I loved The Mummy.  Yes the film that came out in 1999 when I was in High school.  Brenden Fraser was my future husband (preferably with the long hair--see jail scene).  The movie's characters were two-dimensional, the plot was simple and the romantic subplot was absurdly lackluster, it was perfect.   It also appealed to my dorky art history sensibilities.  I noticed that the bad guy was named after Pharoah Djoser's royal architect and vizier Imhotep and even dorkier, that the ground plan was loosely based on two specific Egyptian pyramids, Ramses and Khufre's tombs.
Needless to say, I needed to get a life, but also the movie was entertaining.  

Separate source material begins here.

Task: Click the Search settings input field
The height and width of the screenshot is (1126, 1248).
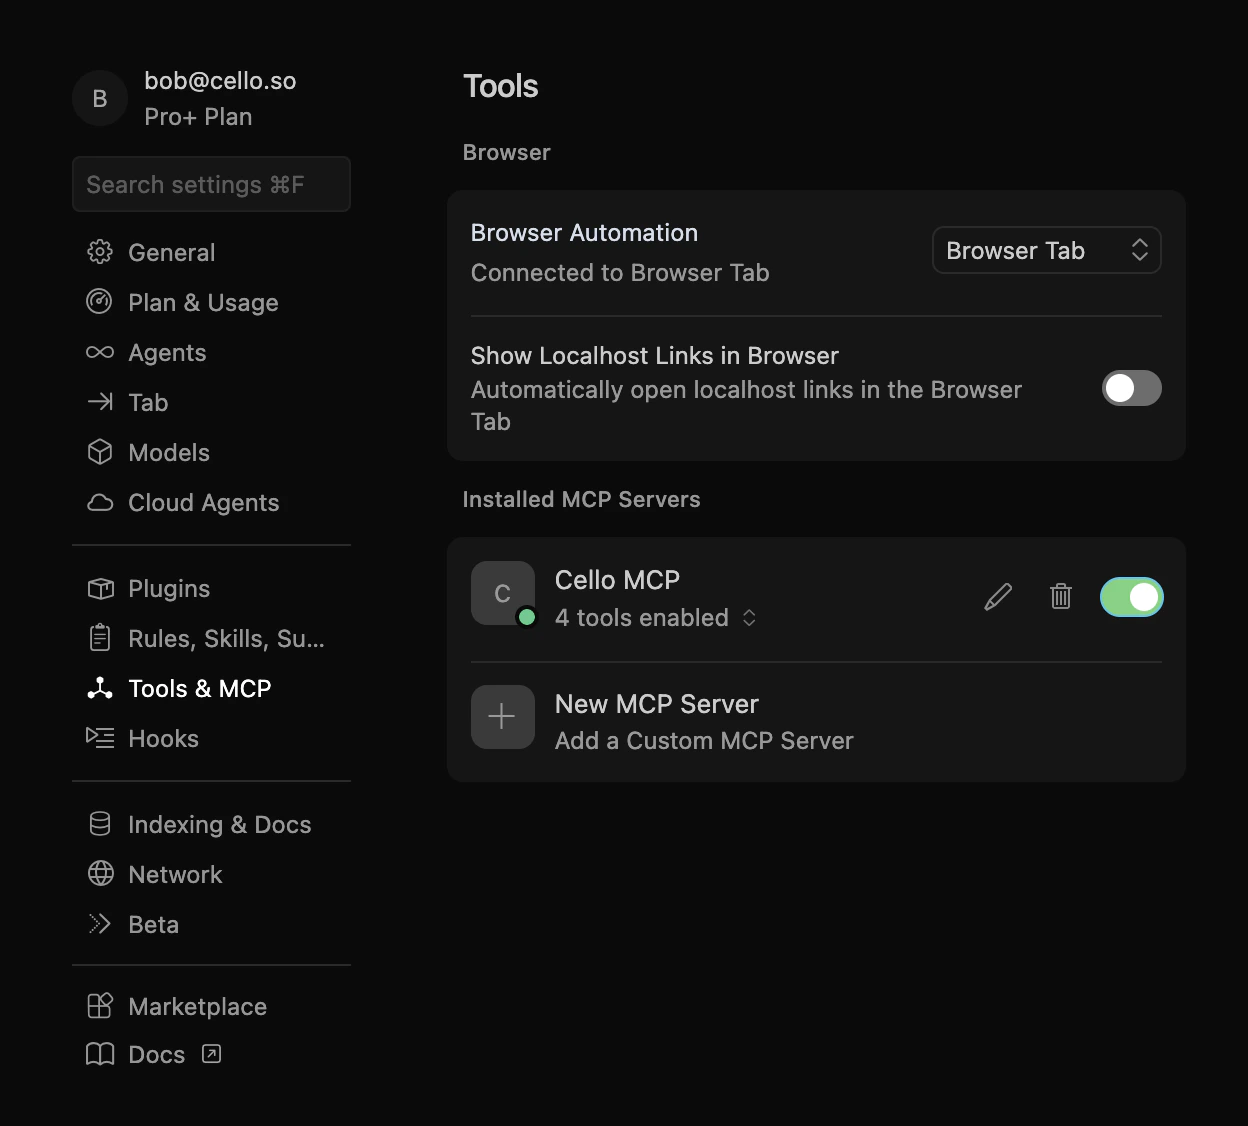Action: 211,184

Bad movies are often immensely entertaining.  Romantic bad movies are even more entertaining. Romance has the uncanny ability to become so profoundly cheesy that you just can't look away; like a car crash.  Romance novels embody this same quality but with less dignity and more absurdly over-the-top fantasies come to life.  Writers can get away with more crap because a director doesn't have to figure out how to make it suitable for an N-17 or rated R audience.

And the names... The names that some romance writers come up with.  I think the best I've ever heard was "the Falcon". Yes his name had the the word "the" in it, delicious, I know.  And the names and descriptions they come up for various body parts while partaking in their passionate and elicit affairs are even better. "Plowing her forrest" was pretty good as was "witnessing his giant stalk rise."  I guess I am more of a fan of bad, ridiculous, poorly written romance.  

I guess I just love camp.  Campy anything. If its cheesy, its funny,  Like a Velvet Elvis painting or a porcelain cat, it will make my day.  Don't get me wrong, I am all about being fancy, the fancier the better.  But everyone needs cheese in their life.